──────── Page text
The inline remote control and mic compartment is located closest to the right earpiece. It has three buttons—a central power button that also controls playback and call management, and plus/minus buttons that control volume (the volume levels work in conjunction with your mobile device's master levels) as well as track navigation (if you hold them down). This is not our favorite layout for controls, as it increases the chance of accidentally skipping a track when you meant to adjust the volume.
Three pairs of silicone eartips ship with the earphones, color-coded for small, medium, and large sizes. A short micro USB cable connects to the inline remote control compartment, with a snap-shut cover to protect it from moisture. The cover can be a pain to close at times, but it's necessary for it to be fully sealed in order to ensure water resistance.
The mic offers mediocre intelligibility. Using the Voice Memos app on an iPhone 6s, we were able to understand every word we recorded, but the overall quality was weak, with audio artifacts making consonants fuzzy. This is more or less par for the course with Bluetooth mics on earphones, but we've heard better.
Kicker estimates battery life to be roughly eight hours, but your results will vary based on your volume levels.
On tracks with intense sub-bass content, like The Knife's "Silent Shout," the earphones deliver thunderous, boosted deep bass. At top volumes, the lows do not distort, and at moderate volumes, they still pack some serious punch. This is a very boosted sound that will likely appeal to bass lovers and scare off purists.
────────────────
──────── Stored data
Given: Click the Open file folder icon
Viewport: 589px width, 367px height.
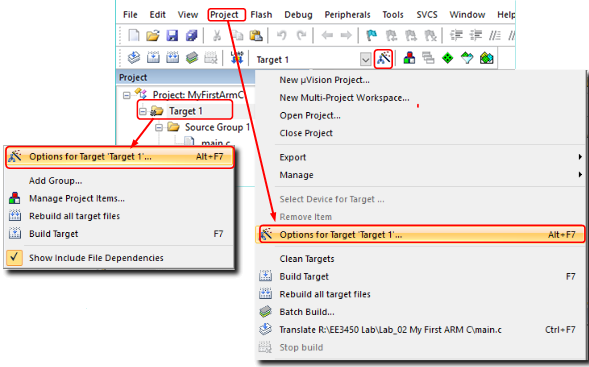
────────────────
To be done —
Reproduce the earphone review word for word, from start to finish.

Solution to this task —
The inline remote control and mic compartment is located closest to the right earpiece. It has three buttons—a central power button that also controls playback and call management, and plus/minus buttons that control volume (the volume levels work in conjunction with your mobile device's master levels) as well as track navigation (if you hold them down). This is not our favorite layout for controls, as it increases the chance of accidentally skipping a track when you meant to adjust the volume.
Three pairs of silicone eartips ship with the earphones, color-coded for small, medium, and large sizes. A short micro USB cable connects to the inline remote control compartment, with a snap-shut cover to protect it from moisture. The cover can be a pain to close at times, but it's necessary for it to be fully sealed in order to ensure water resistance.
The mic offers mediocre intelligibility. Using the Voice Memos app on an iPhone 6s, we were able to understand every word we recorded, but the overall quality was weak, with audio artifacts making consonants fuzzy. This is more or less par for the course with Bluetooth mics on earphones, but we've heard better.
Kicker estimates battery life to be roughly eight hours, but your results will vary based on your volume levels.
On tracks with intense sub-bass content, like The Knife's "Silent Shout," the earphones deliver thunderous, boosted deep bass. At top volumes, the lows do not distort, and at moderate volumes, they still pack some serious punch. This is a very boosted sound that will likely appeal to bass lovers and scare off purists.